The Foldscope is a handheld microscope made mostly of paper that can be easily linked to a smartphone camera. It has a magnification of around 140x and can identify objects just 2 micrometres wide. It was created by researchers at Stanford University in 2014. Today, a Foldscope costs around Rs 400.

The researchers found that Foldscopes could capture the roundness and aspect ratio of an object to within 5% of those imaged by a state-of-the-art instrument called a scanning electron microscope (SEM), which costs more than Rs 50 lakh each.

They also report that based on their findings, Foldscopes can be used in pharmaceuticals (to inspect drug products), environmental science (to observe pollutants), and cosmetics (to observe powders and emulsions), among other fields.

P. Anbazhagan, associate professor in IISc’s Department of Civil Engineering and the paper’s corresponding author, also said in an email that Foldscopes can be used to study “soil particles’ morphology,” which can “help understand soil structure, nutrient availability, and plant growth” in agriculture.

Soil grains

The idea is the product of a study published in the journal Current Science on February 25, in which Dr. Anbazhagan and his former PhD student Kunjari Mog reported assessing the usefulness of a Foldscope to identify the shape of soil grains.

Currently, many soil classification schemes around the world don’t include soil grain shape “because of the complexities of accurately measuring grain shape and the limited availability of affordable image capturing instruments,” Dr. Anbazhagan said.

The Indian Standard Soil Classification System classifies soil as ‘coarse’, ‘fine’, and ‘peat/organic’ based on size, consistency, and susceptibility to deformation.

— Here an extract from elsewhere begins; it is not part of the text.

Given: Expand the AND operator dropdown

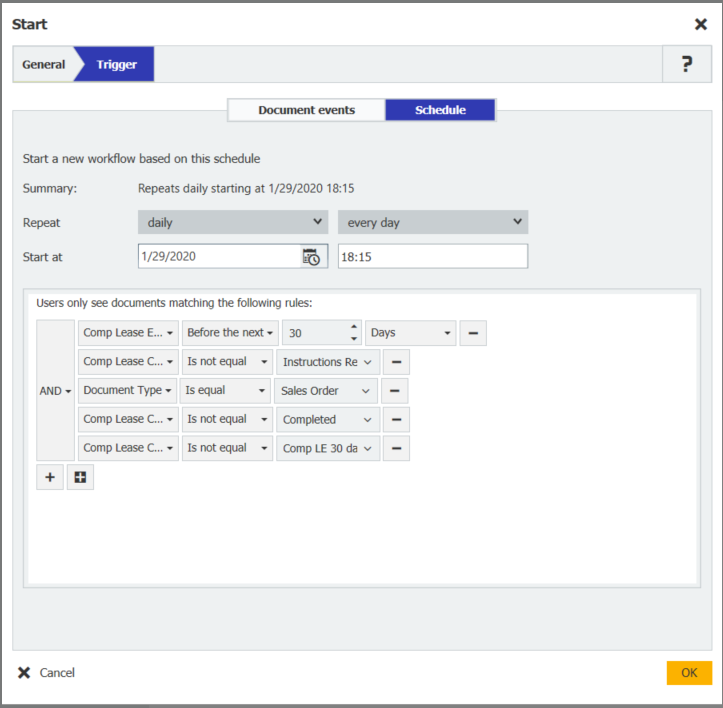Looking at the screenshot, I should point(55,391).
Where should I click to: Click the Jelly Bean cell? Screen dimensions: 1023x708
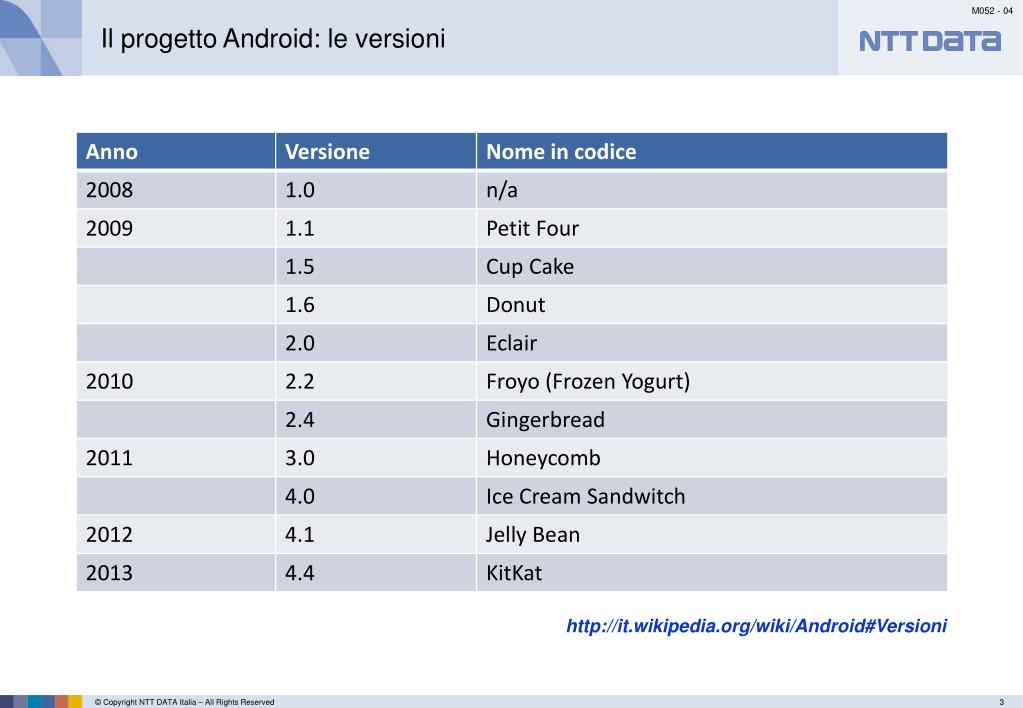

Shape is hard to determine because it requires bulky microscopes with high resolution. Yet it matters: Anindya Sarkar, professor and former head, Department of Geology and Geophysics, IIT Kharagpur, said in an email that it influences how the grains pack together. More gap between grains means the soil overall can hold more water than if there is less gap.

Also, “soils with angular or irregularly shaped grains tend to have higher interparticle friction, which makes them more resistant to deformation than soils with well-rounded or spherical grains,” Dr. Anbazhagan said.

Classification schemes work around the inability to quickly and affordably assess grain shape using other measures. In their new study, Dr. Anbazhagan and Dr. Mog studied whether Foldscope could bridge this gap.

Four samples, three attributes

They collected natural sand from four places in 2018: the beds of the Manu and the Brahmaputra rivers, sand unearthed by an earthquake in Tripura in 2017, and sand from a metre underground in Kalpakkam, Tamil Nadu. All four were coarse-grained soil with particles 0.32-0.47 mm wide.

They used two instruments – a Foldscope attached to a 64-MP smartphone camera and a scanning electron microscope (SEM) – to measure three attributes of each sample: roundness (the extent to which a particle is spherical), aspect ratio (how wide it is compared to how tall it is), and circularity (the extent to which it is circular in two dimensions).

In each case, they captured an image with the instrument and analysed it using a software tool called ImageJ.

They found that the Foldscope-based and the SEM-based readings differed by around 5% for roundness and aspect ratio for all sands except the Tripura sand, whose measures differed by 9%.

However, the circularity readings differed by 50% from the SEM reading. In their paper, the researchers attribute this to resolution issues associated with the image analyser. They add that future studies could find a solution, including by improving existing software like ImageJ.

Otherwise, however, they found that the Foldscope could augment studies of soil grain shape, including towards the feature’s inclusion in the soil classification system.

Pros and cons

The researchers found that each Foldscope couldn’t be used to image more than “150-200 particles” at a time because its focusing mechanism would wear out. But this was balanced by the instrument’s small size and low cost.

The researchers also noted that preparing a sample for study through a Foldscope took less than an hour, whereas the same process for an SEM was “tedious and time-consuming”.

“Foldscope is not designed to be a substitute for an SEM, which is a highly specialised and expensive instrument,” Dr. Anbazhagan said. However, it “allows for in-field soil analysis” and visualisation of “soil structure and properties quickly and easily in the digital era”.